● **Exercise goal**:
Upon reaching the line containing "Instruction: Toggle Gasto", output that line and all remaining lines exactly, through the end of the entries, and output nothing before it.

● **Data for review**:
━━━━━━━━━━━━━━━━━━━━━━━━━━━━━━
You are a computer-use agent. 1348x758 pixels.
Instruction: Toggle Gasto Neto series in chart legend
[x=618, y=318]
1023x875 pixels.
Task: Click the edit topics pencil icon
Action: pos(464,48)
━━━━━━━━━━━━━━━━━━━━━━━━━━━━━━
● **The answer**:
Instruction: Toggle Gasto Neto series in chart legend
[x=618, y=318]
1023x875 pixels.
Task: Click the edit topics pencil icon
Action: pos(464,48)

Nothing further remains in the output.